La situation est critique. Sur les 35 zones de santé que compte Kinshasa, 25 sont déjà touchées par la maladie. Face à cette propagation rapide, les autorités sanitaires sont sur le qui-vive. « À Kinshasa, 25 zones de santé sur les 35 ont déjà notifié des cas de choléra avec plus ou moins 130 cas de choléra accompagnés des décès déclarés chaque semaine », a précisé le Dr Roger Kamba. Cette flambée a transformé Kinshasa en l’une des provinces les plus affectées, juste après la Tshopo et le Sud-Kivu.
Les causes de cette résurgence sont multiples et complexes. Le Dr Kamba pointe notamment du doigt les conditions de vie dans certaines régions. « La province la plus touchée par l’épidémie de choléra est la Tshopo, parce que les gens vivent le long des rivières et font des grands besoins dans l’eau et se servent de cette eau pour se laver et pour la consommation », a-t-il expliqué. Cette réalité souligne le lien direct entre l’accès à l’eau potable, l’assainissement et la propagation de cette maladie hydrique. A Kinshasa, les inondations récentes ont exacerbé la situation, détériorant les infrastructures sanitaires et contaminant les sources d’eau, exposant ainsi des milliers de personnes à des conditions d’insalubrité propices à la maladie.
Une réponse sanitaire et humanitaire en cours
Face à l’urgence, le gouvernement congolais et ses partenaires internationaux intensifient leurs efforts. Le Président Félix Tshisekedi a appelé à une « mobilisation nationale, lucide et résolue » et a ordonné l’activation immédiate d’un plan de contingence. Des mesures concrètes sont déployées sur le terrain. « Pour les malades qui sont diagnostiqués, la prise en charge est gratuite », a assuré le Ministre de la Santé. Trois centres de traitement du choléra (CTC) sont déjà opérationnels à l’hôpital de Ngiri-Ngiri, au camp Kokolo et dans le quartier Pakadjuma à Limete.
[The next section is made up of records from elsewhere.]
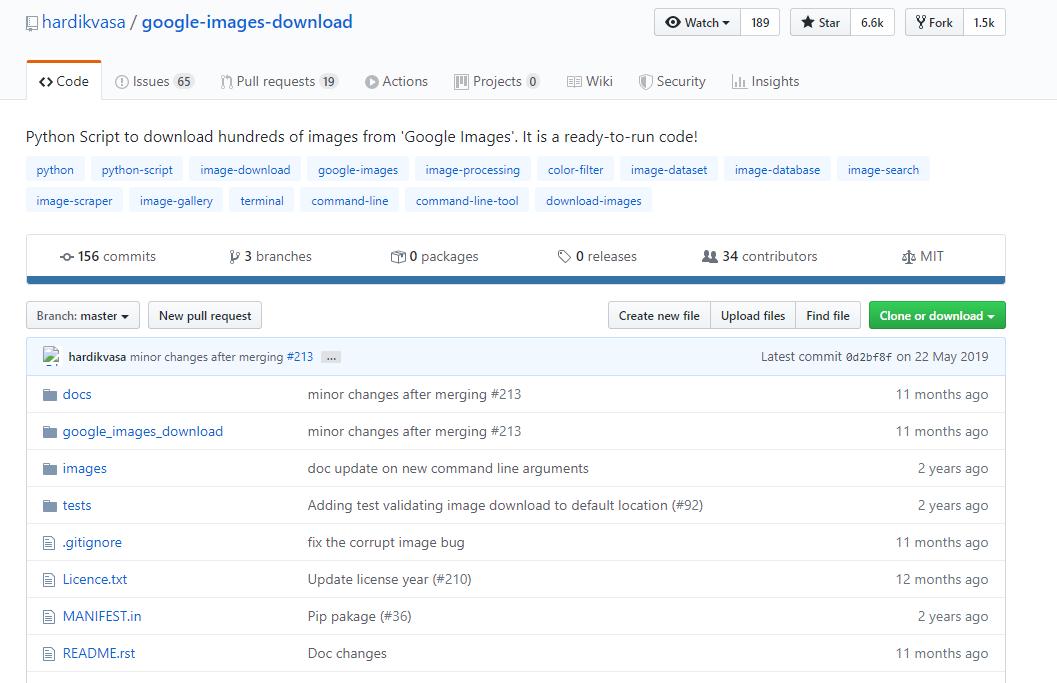Click the MIT license scale icon
This screenshot has height=683, width=1057.
[x=908, y=257]
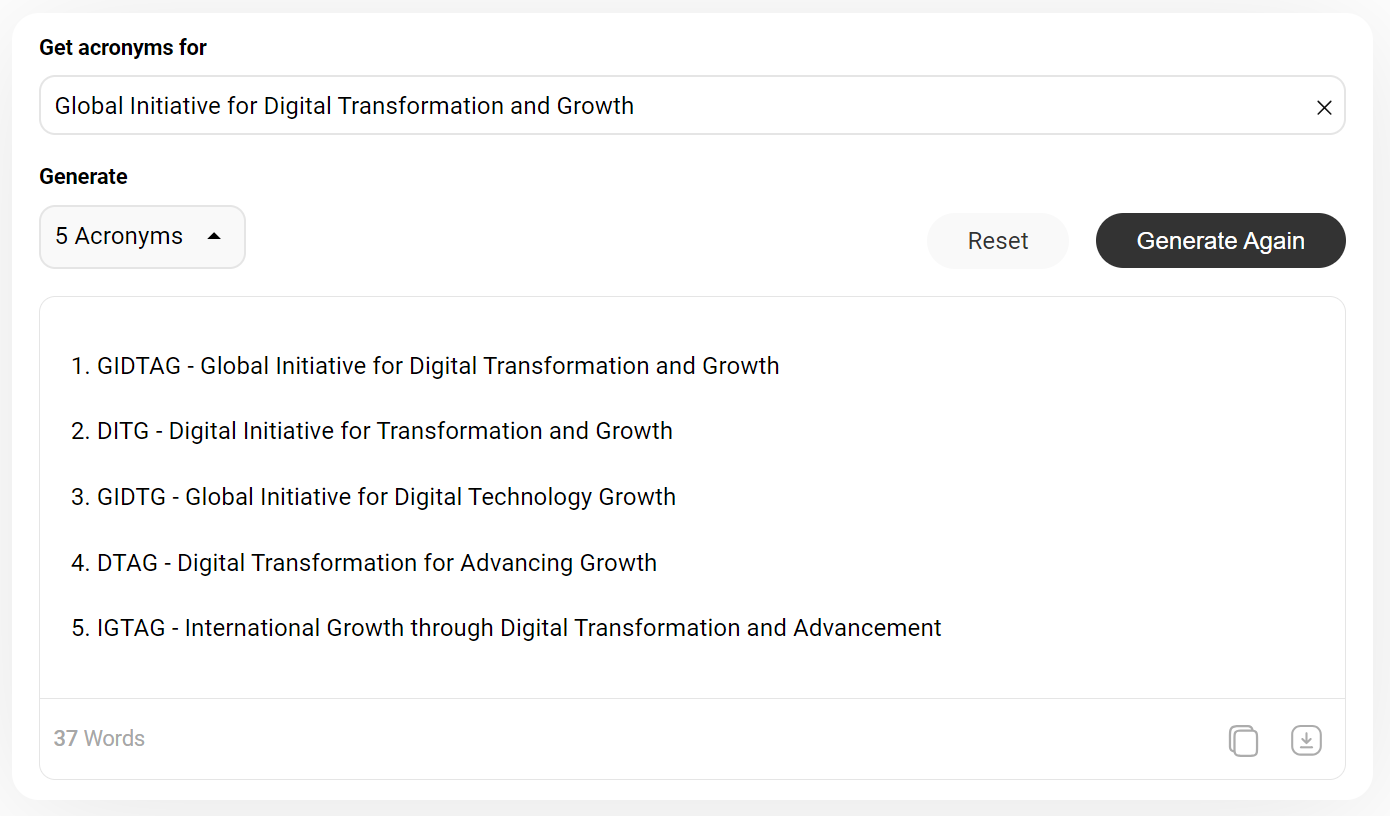Select the GIDTG acronym result line
This screenshot has height=816, width=1390.
pyautogui.click(x=373, y=497)
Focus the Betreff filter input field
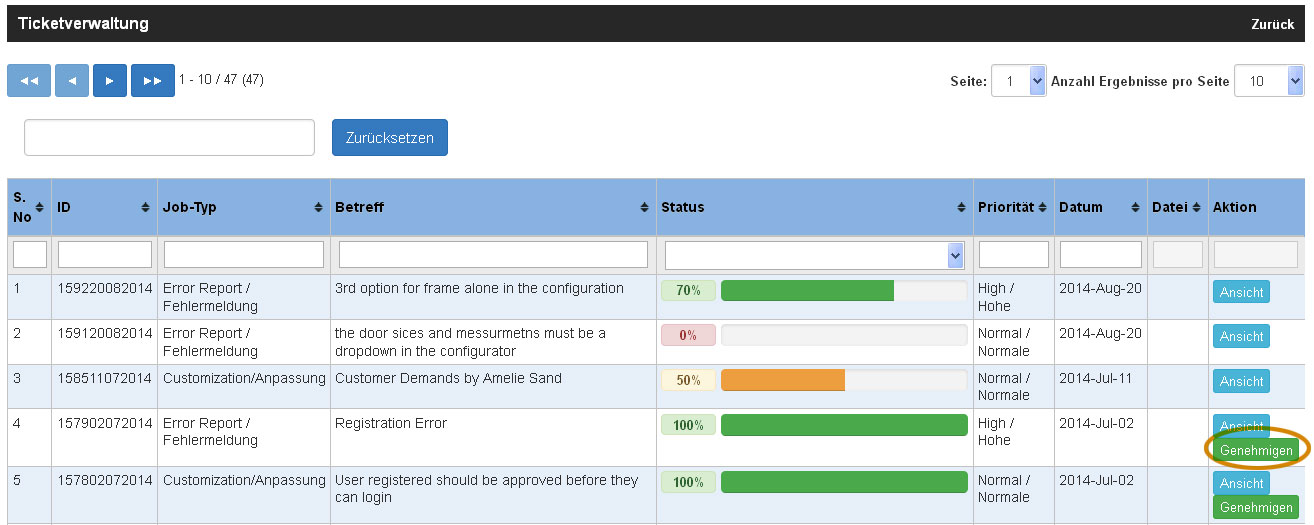This screenshot has height=525, width=1314. (x=493, y=255)
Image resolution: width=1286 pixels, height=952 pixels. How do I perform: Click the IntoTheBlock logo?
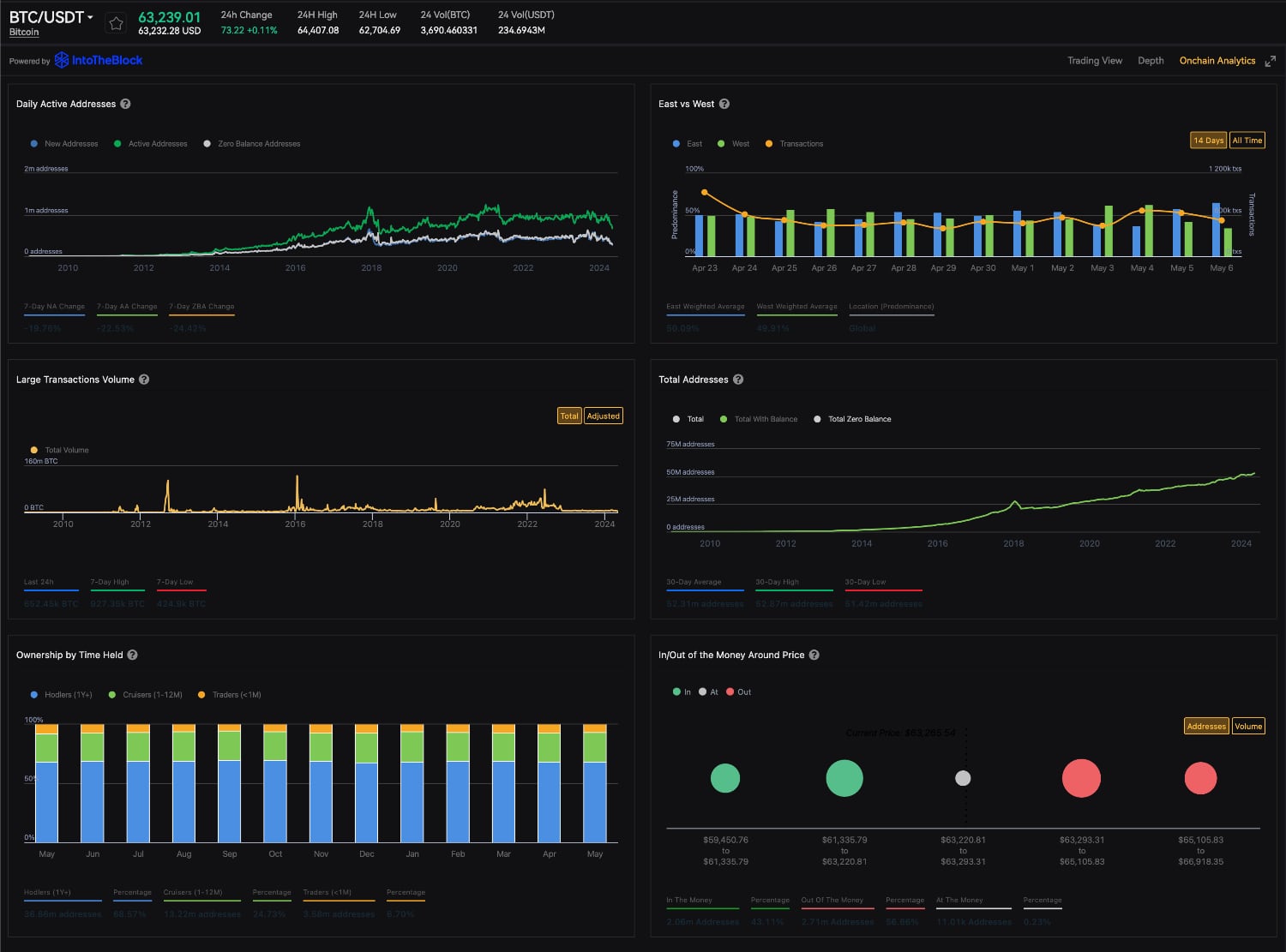(x=99, y=60)
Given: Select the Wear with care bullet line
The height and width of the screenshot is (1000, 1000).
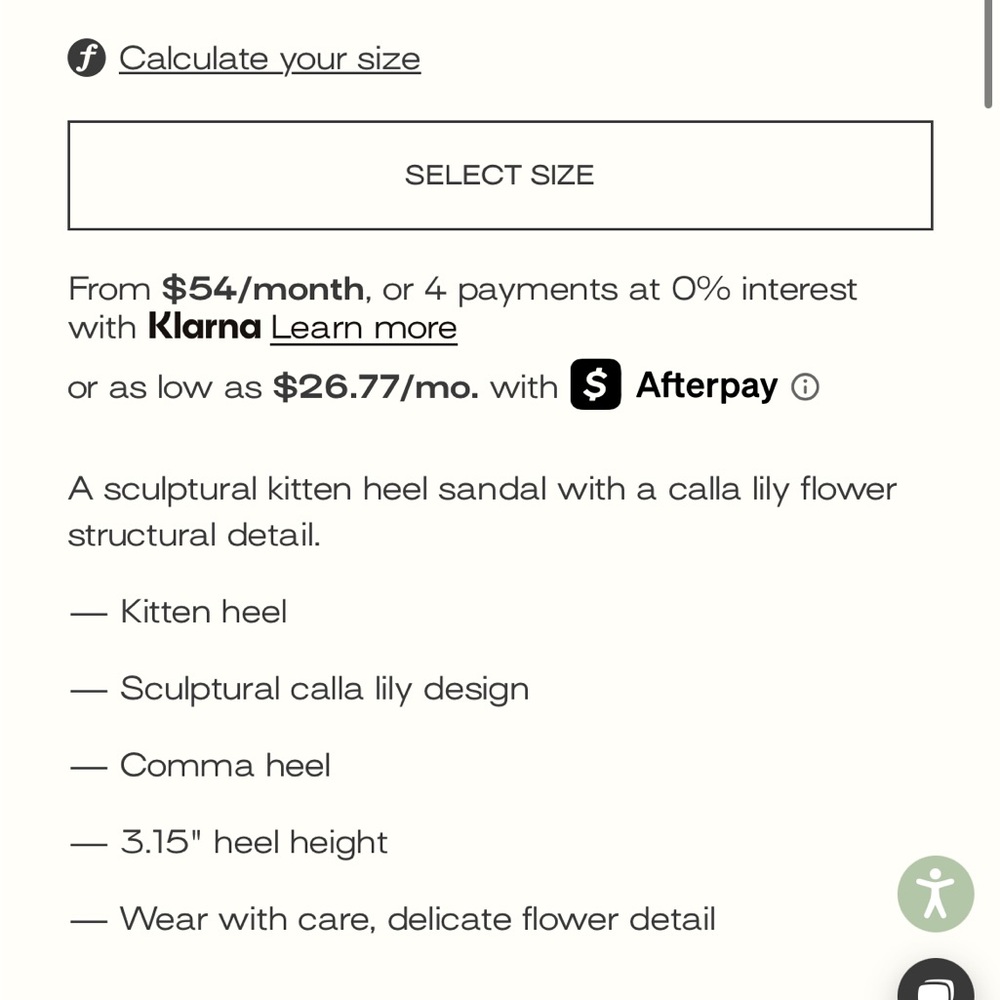Looking at the screenshot, I should coord(392,920).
Deux autres sites, l’hôpital Mama Koko de Mont-Ngafula et le centre hospitalier universitaire Renaissance, ex-Mama Yemo, viendront renforcer ce dispositif.
L’UNICEF est également en première ligne. Mariame Sylla, représentante adjointe de l’agence onusienne en RDC, a confirmé le déploiement de systèmes de gestion des incidents de choléra, initialement dans la province de la Tshopo, et désormais étendu au Maniema et à Kinshasa. « Cet appui s’inscrit dans l’engagement de l’Unicef dans la riposte », a-t-elle déclaré lors d’une remise de kits médicaux.
Au-delà de la réponse médicale, le Ministre de la Santé insiste sur le rôle crucial de la population dans la lutte contre l’épidémie. Une des difficultés majeures, selon lui, est que « la plupart des cas de choléra en RDC sont gérés au niveau communautaire ». Il lance un appel vibrant à la population pour qu’elle adopte des mesures d’hygiène strictes et consulte rapidement en cas de symptômes.
« Les messages que je veux que la presse fasse passer au niveau de la population sont qu’à un moindre signe comme le vomissement et la diarrhée, que le malade parte à l’hôpital. Evitez l’automédication, appelez le numéro vert 151, lavez les mains régulièrement, buvez de l’eau propre, lavez correctement et avec de l’eau propre les légumes et les fruits », a martelé le Dr Roger Samuel Kamba.
Le choléra, une infection intestinale aiguë causée par l’ingestion d’eau ou d’aliments contaminés par la bactérie Vibrio cholerae, peut être mortel en l’absence de traitement rapide. La situation actuelle à Kinshasa et dans d’autres provinces de la RDC est un rappel brutal de la vulnérabilité des populations face aux maladies liées à l’eau et de la nécessité d’investissements conséquents dans les infrastructures d’eau, d’assainissement et d’hygiène pour prévenir de futures épidémies.